What to produce
Lines containing the string "This": how many are there below? Answer with the number only.

━━━━━━━━━━━━━━━━

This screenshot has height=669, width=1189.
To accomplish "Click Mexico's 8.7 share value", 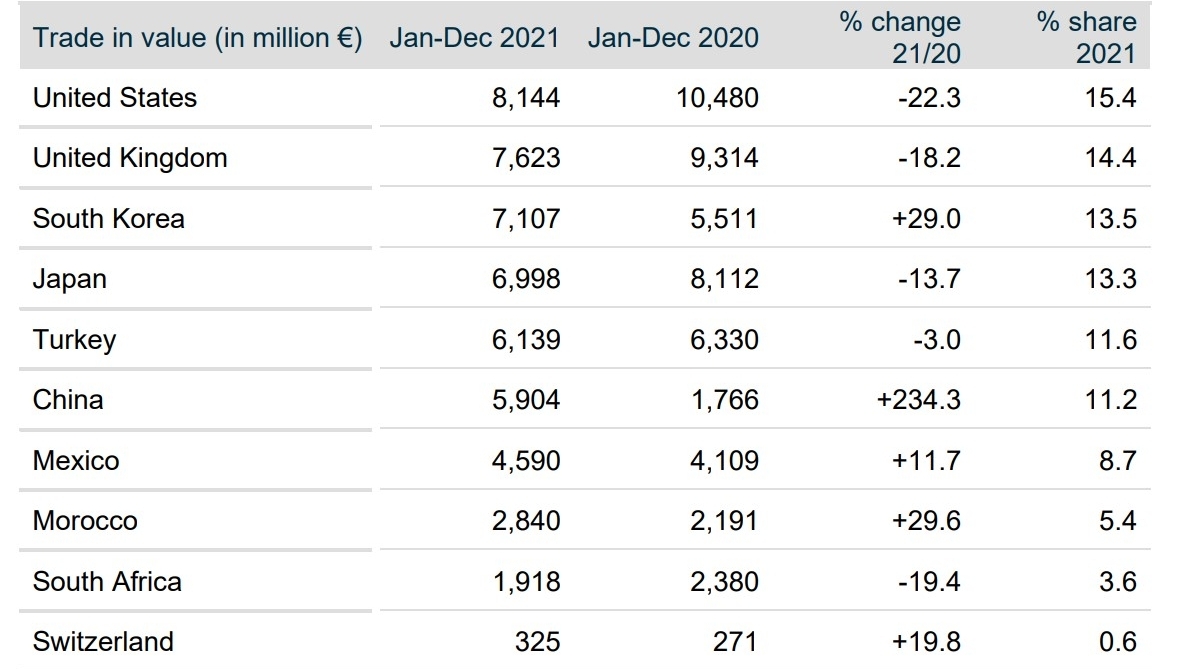I will pyautogui.click(x=1117, y=461).
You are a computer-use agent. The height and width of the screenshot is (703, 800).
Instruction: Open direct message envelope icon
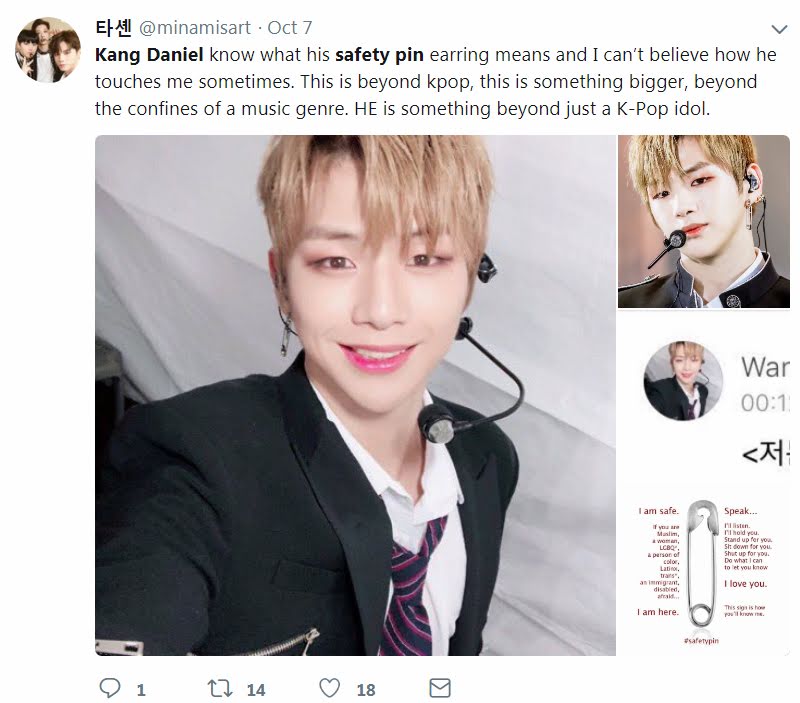(440, 688)
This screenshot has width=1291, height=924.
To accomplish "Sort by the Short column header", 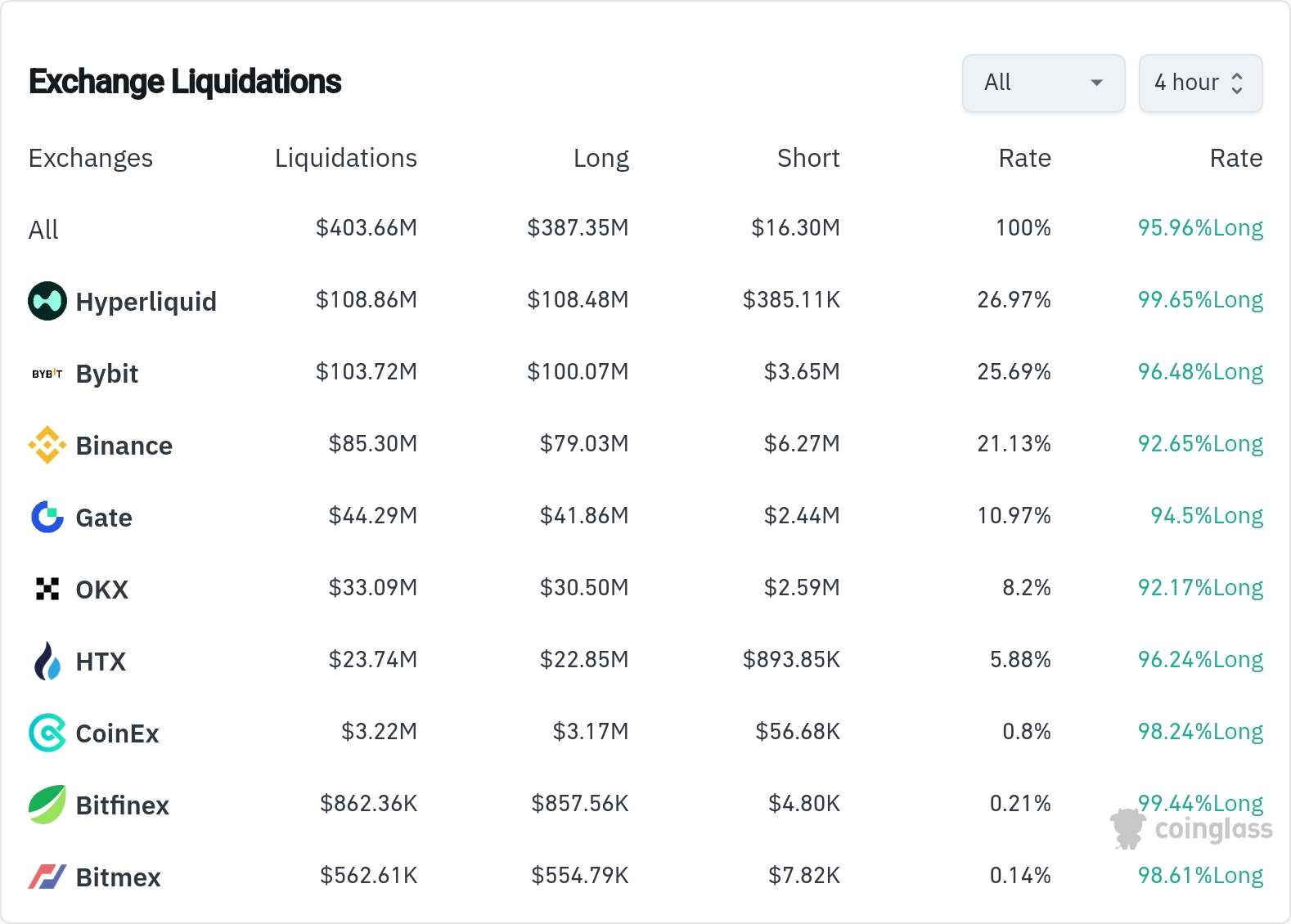I will (x=807, y=158).
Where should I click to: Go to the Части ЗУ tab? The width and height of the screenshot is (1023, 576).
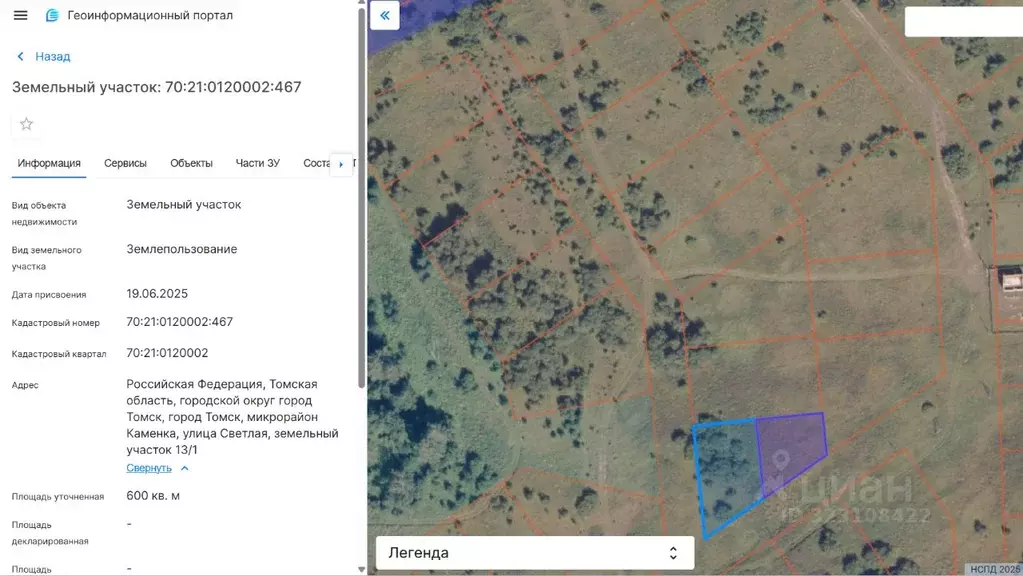[x=257, y=163]
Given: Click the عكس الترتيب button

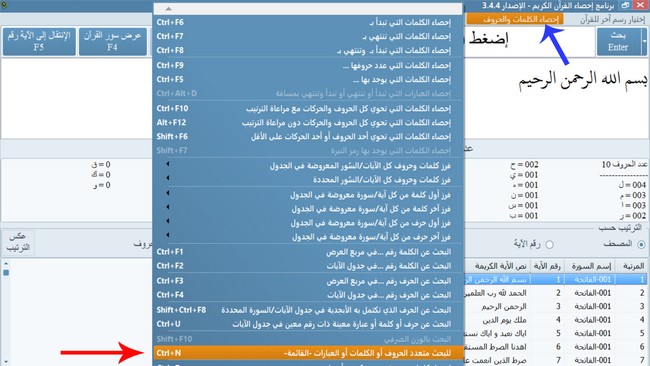Looking at the screenshot, I should [x=18, y=242].
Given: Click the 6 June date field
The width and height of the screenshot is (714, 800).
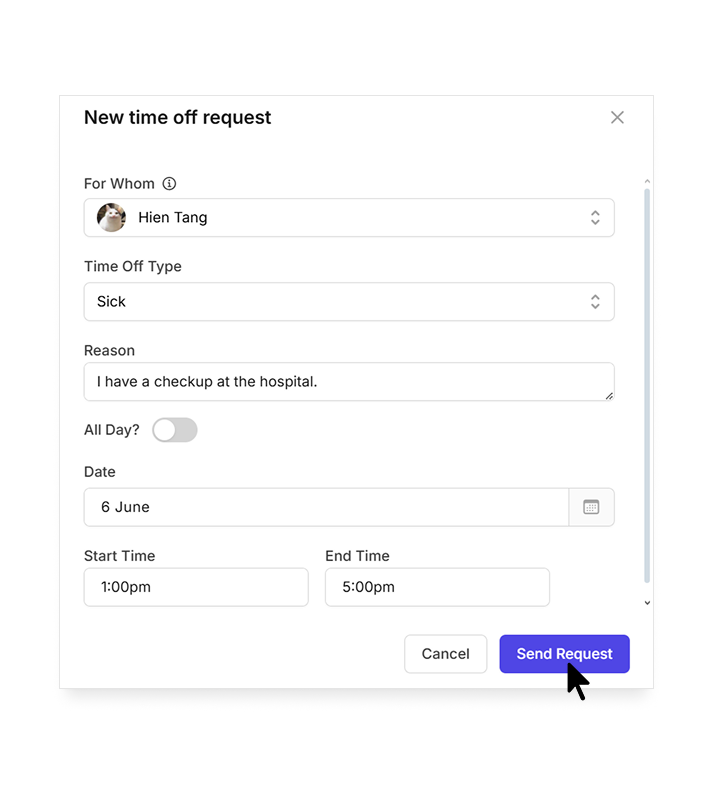Looking at the screenshot, I should pos(327,507).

━━━━━━━━━━━━━━━━

Response
2